Inasa memiringkan kepala. Dipta masih meracau beberapa kalimat tak jelas. Kantuk Inasa terkalahkan oleh rasa penasaran. Dia merangkak mendekati kekasihnya. Setelah mengetahui bahwa Dipta tengah mengatai Sagara karena telah mencuri waktu kencan, Inasa langsung tertawa.
"Aku di sini, hei!" kata Inasa sambil menepuk-nepuk pipi Dipta yang asyik terpejam. "Ya sudah, kita pacaran sambil tidur aja, ya."
Dipta tak lagi menggigau dalam pelukan Inasa. Biarpun agak tak nyaman oleh bau alkohol yang cukup kuat, Inasa tak mau momen ini buru-buru berlalu. Kesibukkan The Heroes adalah kesibukkan Inasa. Dengan kata lain, tak ada waktu untuk bermanja-manja dengan bebas, meskipun sebenarnya sering bertemu.

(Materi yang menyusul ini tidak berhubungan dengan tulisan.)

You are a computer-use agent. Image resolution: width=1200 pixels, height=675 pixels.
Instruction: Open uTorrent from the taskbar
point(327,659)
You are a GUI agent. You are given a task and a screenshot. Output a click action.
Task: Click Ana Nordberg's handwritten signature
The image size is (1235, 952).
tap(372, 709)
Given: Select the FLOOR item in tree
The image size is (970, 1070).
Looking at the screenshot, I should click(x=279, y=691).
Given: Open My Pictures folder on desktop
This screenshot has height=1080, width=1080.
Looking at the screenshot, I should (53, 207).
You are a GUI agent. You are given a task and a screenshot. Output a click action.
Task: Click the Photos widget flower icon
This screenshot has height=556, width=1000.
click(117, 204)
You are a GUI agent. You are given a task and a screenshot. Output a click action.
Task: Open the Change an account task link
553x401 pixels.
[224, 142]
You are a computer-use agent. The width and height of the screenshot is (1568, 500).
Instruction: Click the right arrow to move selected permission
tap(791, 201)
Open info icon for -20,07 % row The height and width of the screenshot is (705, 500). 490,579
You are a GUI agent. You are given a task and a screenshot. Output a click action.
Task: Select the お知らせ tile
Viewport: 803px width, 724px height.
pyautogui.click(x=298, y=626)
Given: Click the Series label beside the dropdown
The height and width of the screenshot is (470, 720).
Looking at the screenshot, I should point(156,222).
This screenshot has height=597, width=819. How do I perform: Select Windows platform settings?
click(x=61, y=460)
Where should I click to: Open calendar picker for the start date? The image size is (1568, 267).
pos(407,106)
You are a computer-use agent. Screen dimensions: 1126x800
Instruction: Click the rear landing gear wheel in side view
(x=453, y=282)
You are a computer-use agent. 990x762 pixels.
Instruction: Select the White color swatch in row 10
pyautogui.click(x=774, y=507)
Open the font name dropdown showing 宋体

"Kapan, ya, Dip, kita bisa pacaran benaran?" tanya Inasa setengah mengeluh.
Dipta melenguh panjang. Kepalanya bergerak-gerak mencari tempat yang pas di dalam dekapan Inasa. "Besok," ucapnya lirih agak tak jelas.
Inasa menarik senyum. Pacaran dengan Dipta tidak pernah tidak seru. Mau sedang mabuk pun, Dipta sanggup menghiburnya. Dipta ialah salah satu alasan Inasa bertahan di pekerjaannya yang agak tidak manusiawi ini. Karena hanya dengan menjadi manajer The Heroes, Inasa bisa mencuri-curi kesempatan bertemu Dipta.
Wanita itu mengecup kening Dipta lama, kemudian ganti menempelkan bibirnya di bibir Dipta sekilas. Pelukan Inasa mengetat. "Selamat tidur, Sayang," bisik Inasa, supaya hanya Dipta yang bisa mendengarnya.